The other test images can be found in the output_images directory as well.

Video Pipeline

The output of the video pipeline can be found here.

The video pipeline has a few differences from the single-image pipeline. All of these differences are based on the concept of persisting the lane line estimate from the previous frame and using it as a hint to estimate the current frame.

The camera calibration step remains the same. In the binary image generation step, histogram peak and sliding window search are unnecessary. Instead, pixels are selected for each lane line based on their distance from the previous frame's polynomial. Any pixel within 1 meter of the previous frame's line is used for the line fit. The actual polynomial fit is the same, but instead of using the result directly, it is fed into an exponential filter with a smoothing factor of 0.2. This filters out "jitter" and outlier frames at the cost of causing the lanes estimate to change more slowly. The code for this filter is in lanelines/datatypes.py, which defines the FilteredLine data type.

Discussion

The main problem I faced with this project was extracting binary images containing only lanes. The gradient-based methods were ultimately unsatisfactory. Aside from that, the project was relatively straight forward, but it was a lot of work.

This solution still has several shortcomings:

  • It performs poorly in shadows.
  • It performs poorly if there are objects in the lane ahead.
  • It performs poorly if the ground is not planar.
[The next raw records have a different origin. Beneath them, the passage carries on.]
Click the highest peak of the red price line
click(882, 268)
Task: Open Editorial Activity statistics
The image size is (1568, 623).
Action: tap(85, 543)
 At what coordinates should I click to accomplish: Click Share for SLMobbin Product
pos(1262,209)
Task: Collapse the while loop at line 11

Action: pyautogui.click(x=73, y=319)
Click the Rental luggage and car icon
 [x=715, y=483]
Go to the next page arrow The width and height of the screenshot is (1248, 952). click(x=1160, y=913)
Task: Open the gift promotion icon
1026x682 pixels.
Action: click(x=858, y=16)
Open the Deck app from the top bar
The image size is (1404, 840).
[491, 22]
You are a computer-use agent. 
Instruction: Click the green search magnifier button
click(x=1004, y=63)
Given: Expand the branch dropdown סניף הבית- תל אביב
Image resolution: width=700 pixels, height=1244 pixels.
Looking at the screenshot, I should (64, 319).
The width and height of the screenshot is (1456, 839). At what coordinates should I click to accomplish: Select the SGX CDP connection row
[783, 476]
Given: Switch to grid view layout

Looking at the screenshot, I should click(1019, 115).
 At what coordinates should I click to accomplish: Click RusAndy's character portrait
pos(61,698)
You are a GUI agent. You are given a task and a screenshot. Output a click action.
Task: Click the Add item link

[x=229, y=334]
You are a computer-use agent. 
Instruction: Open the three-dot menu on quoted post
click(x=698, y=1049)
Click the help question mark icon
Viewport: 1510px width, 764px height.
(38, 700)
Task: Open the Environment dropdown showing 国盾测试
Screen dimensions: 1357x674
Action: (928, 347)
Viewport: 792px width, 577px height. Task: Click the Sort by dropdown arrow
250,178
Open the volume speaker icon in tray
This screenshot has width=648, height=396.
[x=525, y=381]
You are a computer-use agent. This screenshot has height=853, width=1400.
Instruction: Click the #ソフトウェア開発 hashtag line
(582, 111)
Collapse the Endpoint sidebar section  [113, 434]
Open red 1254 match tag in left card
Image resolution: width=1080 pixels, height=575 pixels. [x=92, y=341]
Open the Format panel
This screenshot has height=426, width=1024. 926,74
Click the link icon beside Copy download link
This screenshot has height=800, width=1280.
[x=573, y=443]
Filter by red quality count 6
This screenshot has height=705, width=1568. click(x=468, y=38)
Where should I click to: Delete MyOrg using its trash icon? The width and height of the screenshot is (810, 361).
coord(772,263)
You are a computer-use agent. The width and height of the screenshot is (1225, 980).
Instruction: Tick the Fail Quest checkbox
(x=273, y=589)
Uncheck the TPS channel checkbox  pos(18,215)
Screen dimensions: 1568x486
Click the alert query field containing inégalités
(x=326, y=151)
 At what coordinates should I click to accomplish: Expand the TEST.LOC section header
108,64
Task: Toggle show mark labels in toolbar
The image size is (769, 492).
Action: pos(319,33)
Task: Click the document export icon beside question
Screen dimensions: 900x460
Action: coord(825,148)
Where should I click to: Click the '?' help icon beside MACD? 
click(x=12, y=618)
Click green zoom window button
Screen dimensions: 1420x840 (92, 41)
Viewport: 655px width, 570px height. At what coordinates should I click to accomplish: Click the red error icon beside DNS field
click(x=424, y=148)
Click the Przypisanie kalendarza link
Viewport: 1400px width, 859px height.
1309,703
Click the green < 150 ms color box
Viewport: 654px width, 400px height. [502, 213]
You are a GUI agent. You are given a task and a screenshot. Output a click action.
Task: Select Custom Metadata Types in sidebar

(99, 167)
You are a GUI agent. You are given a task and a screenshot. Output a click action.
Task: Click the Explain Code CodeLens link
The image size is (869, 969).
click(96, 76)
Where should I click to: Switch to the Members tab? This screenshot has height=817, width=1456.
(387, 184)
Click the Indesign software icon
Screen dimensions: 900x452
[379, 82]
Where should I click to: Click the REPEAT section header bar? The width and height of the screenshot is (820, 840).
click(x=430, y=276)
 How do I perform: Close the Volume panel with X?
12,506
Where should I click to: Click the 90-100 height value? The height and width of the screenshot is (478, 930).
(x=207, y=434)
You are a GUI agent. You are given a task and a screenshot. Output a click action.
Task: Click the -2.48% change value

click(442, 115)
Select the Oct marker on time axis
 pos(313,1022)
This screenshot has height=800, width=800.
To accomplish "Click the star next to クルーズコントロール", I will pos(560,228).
All of these shortcomings are apparent when running on either of the challenge videos. The problem with shadows can probably be solved using better normalization and techniques and possibly reintroducing the gradients in the binary image selection. The other two problems are primarily related to not knowing the true shape of the ground and not eliminating things that are not part of the ground from the lane image. Both of these problems can probably be addressed using optical flow and structure from motion, which would make it possible to filter out things that are not part of the ground (such as other vehicles) and estimation of the ground surface shape for projection, instead of assuming a planar ground.